EJERCICIO PROPUESTO:
Según el pasaje sobre el arte en el Antiguo Egipto, ¿qué se negaba a hacer la remera del cuento popular con el colgante que se le había caído al lago?

PASAJE DE ORIGEN:
-*-

De China a la India, del Tíbet a la Polinesia, de la tribu del norte de Europa a la solitaria celda donde el devoto renacentista pintaba de rodillas, hay muchos mundos, y están en éste[2]. Por grande que sea la importancia del Antiguo Egipto no es mayor que la capacidad de ebullición permanente, de creación continua, de la especie humana, de sus preguntas e intento de respuesta. Y de su necesidad de belleza, de expresión plástica, de Arte.
Con la misma aspiración al planteamiento inapelable, parece que los egiptólogos han dictaminado que en Egipto éste no existía. Cuanto se observa en sus restos, la belleza que espontáneamente admira y que demuestra por sí sola cuán falsa es la doctrina abusiva sobre la relatividad de los gustos según tiempos y culturas, no sería tal, sino simple liturgia visualizada. Ningún tono, perfil, pluma de pato, frasco de esencias, espejo, trenza, tejido, joya existirían si no tuviesen una finalidad religiosa; las cajas de cosméticos funcionarían como un misal cromático y las importaciones de vidrio y lozas pasarían el Nihil obstat del clero. El En el Egipto Antiguo no hay Arte se enuncia con el placer que produce el pequeño terrorismo verbal, la seguridad de épater les bourgeois, de intimidar al profano situándolo ante el abismo de su ignorancia, culpable del pecado nefando de utilizar para el Reino Faraónico conceptos contemporáneos. También se elimina así, de un plumazo, a la gran masa de la población antigua egipcia, a la que se niega hasta el sentimiento y satisfacción estéticas comunes al resto de los mortales. Según el dogma, ninguna mujer consideró si un color le sentaba mejor que otro, ni se puso una flor en vez de una hortaliza en el pelo por sentirse así más favorecida. La remera de un cuento popular, empeñada en recuperar su colgante, que había caído al lago y que rechazaba reemplazar por otro, lo habría hecho por consideraciones exclusivamente teológicas; en el mismo cuento, el faraón quiere alegrarse la vista con muchachitas barqueras adolescentes, luciendo cuerpos casi desnudos todavía no ajados por el parto. El Gran Señor se inclina (como los demás, antiguos y modernos) por la juvenil belleza, y no muestra interés alguno por la tan sacralizada maternidad. El tiempo, lo deleznable del barro y los muy modestos recursos de la mayor parte del pueblo antiguo les ha otorgado pocas posibilidades de hacer la competencia arqueológica a los monumentos en granito, los ajuares en oro y las tumbas decoradas y selladas. Quizás podría al menos concedérseles el común don humano de la apreciación instintiva de la belleza.

-*-

MATERIAL:
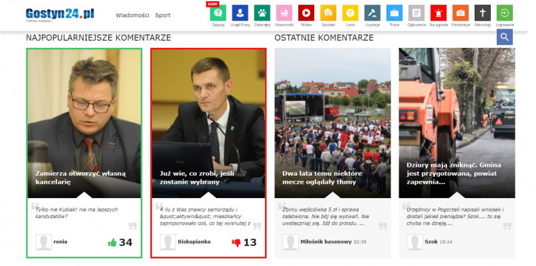Click the Ogłoszenia classifieds icon
536x266 pixels.
pos(416,13)
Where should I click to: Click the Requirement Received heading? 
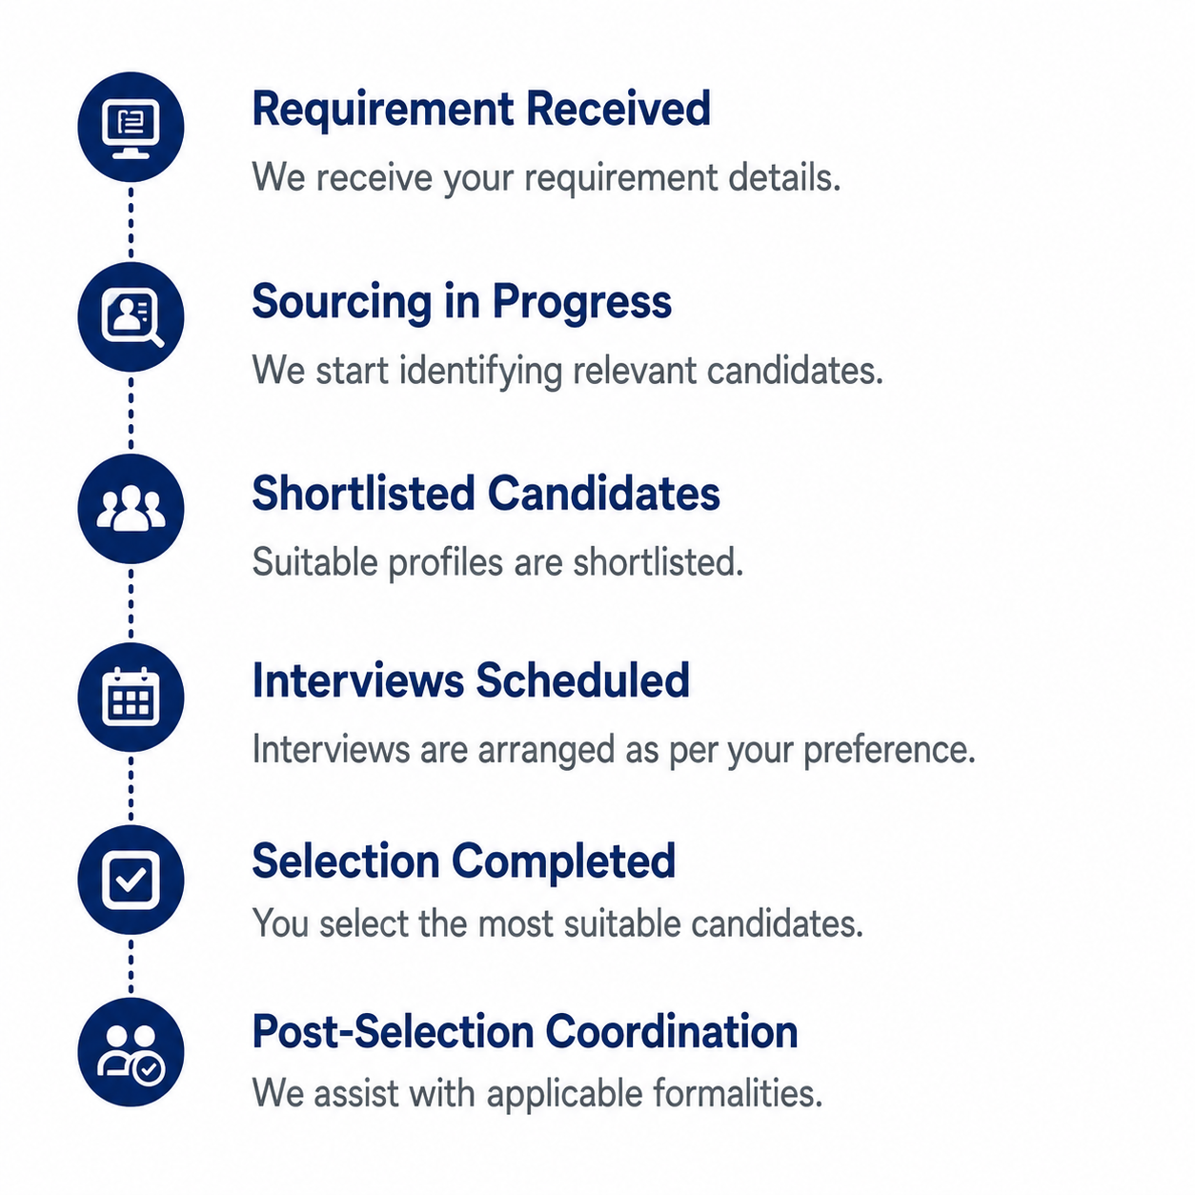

-*-

SOLUCIÓN DEL EJERCICIO:
Se negaba a reemplazarlo por otro.